I have been accused by my wife of being a pack rat. I resolutely hold on to old clothes that I am hoping will come back into style; tools that will never work again; Christmas decorations that haven’t adorned a tree, wreath or door in eons; and lawn and garden equipment that won’t work, year after year.
I’m not cheap, just conservative. It pains me to replace what is given away, because it will surely cost me significantly more today than it did yesterday. These same miserly feelings appear when I consider how we will add to or replace our existing generation facilities.
With the high level of attention devoted to natural gas price volatility, climate legislation and the simple economic rule of supply and demand, in the last few years we’ve been spectators to electricity price fluctuations that have moved higher and higher.
While many of us, especially in states dependent on natural gas, have enjoyed a brief respite from record-setting price increases, we will see the day when prices again go up and never come back down - and that day is probably closer than many of us accept.
What concerns me is that while economists recognize that the future of energy in our country is critical for future economic growth and affordability, no serious contingency planning for an energy sector collapse has been made.

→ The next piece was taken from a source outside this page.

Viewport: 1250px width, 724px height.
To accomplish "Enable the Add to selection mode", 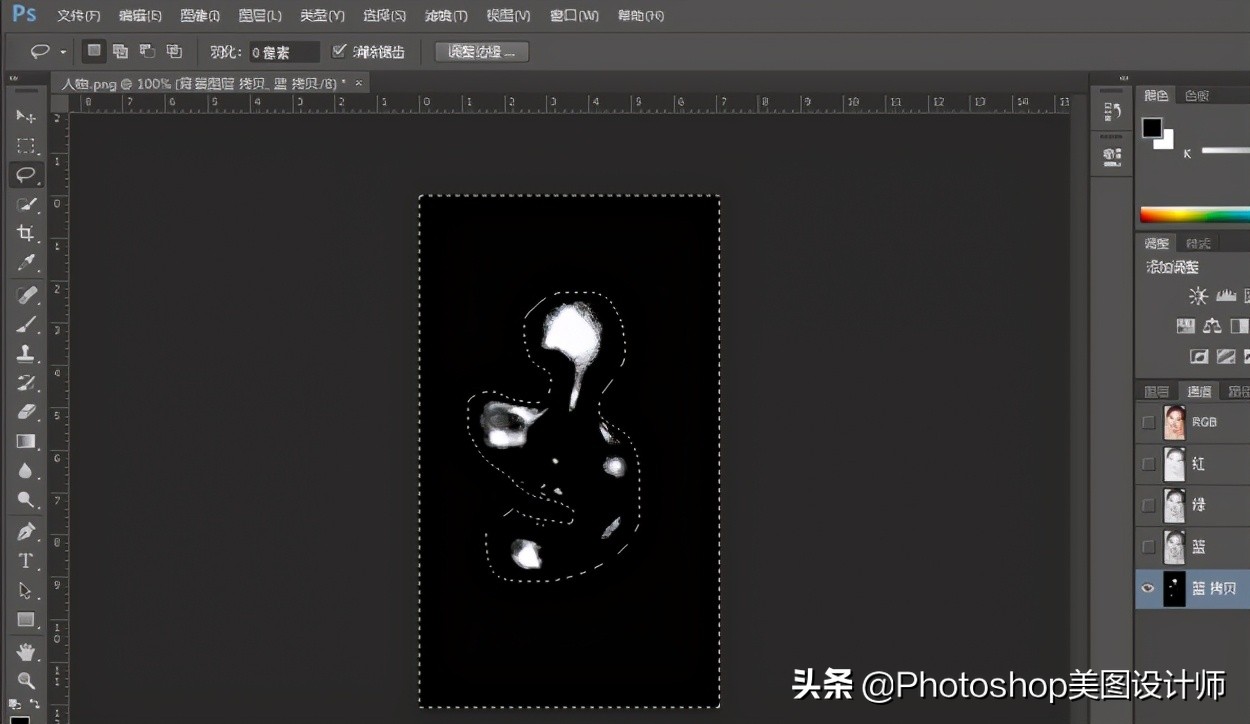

Such an occurrence is lying in wait, and could have enormous cost implications-what I refer to as “portfolio shock.”
Indeed, we may well rue the day we became the masters of central station electric power, because we quickly learned to let demand dictate generation needs. The costs for building new generation were palatable, and building it was easy.
Today’s energy picture, however, is wrought with complexities. The cost of building new generation has surged. We were prevented during the last decade from building new generation that would have been a major shot in the arm for economic recovery today. And each new day brings the need for even more electricity.
During the last 10 years, we’ve seen construction costs for highly efficient natural gas generating plants go from roughly $800 per kilowatt to as much as $1,200 per kW. Those costs will be reflected in what we pay for electricity. This situation is going to lead to portfolio shock.
The same economic principle holds true whether new generation is coal-based or nuclear. Those construction costs have escalated at the same pace and new coal-based generation-if it can be built-will surge even more with potential climate legislation mandates. Add the high costs of alternative generation such as wind and solar, as well as the challenges and costs of transmission, and our nation, which demands more electricity every day, will encounter greater shock.
Never has there been a more appropriate time for the consuming public to partner with the electric utility sector to conserve and practice efficiency. Our charge now is greater than merely saving the day. We should provide a vision and a map for future generations to follow. We need to wake up to the realities now before our members and the rest of the consuming public are “shocked” into reality.
If we don’t lay everything on the table now and put our visions into actions, the consequences could make today’s challenges seem trivial.
Ray Beavers is general manager/CEO of United Cooperative Services in Cleburne.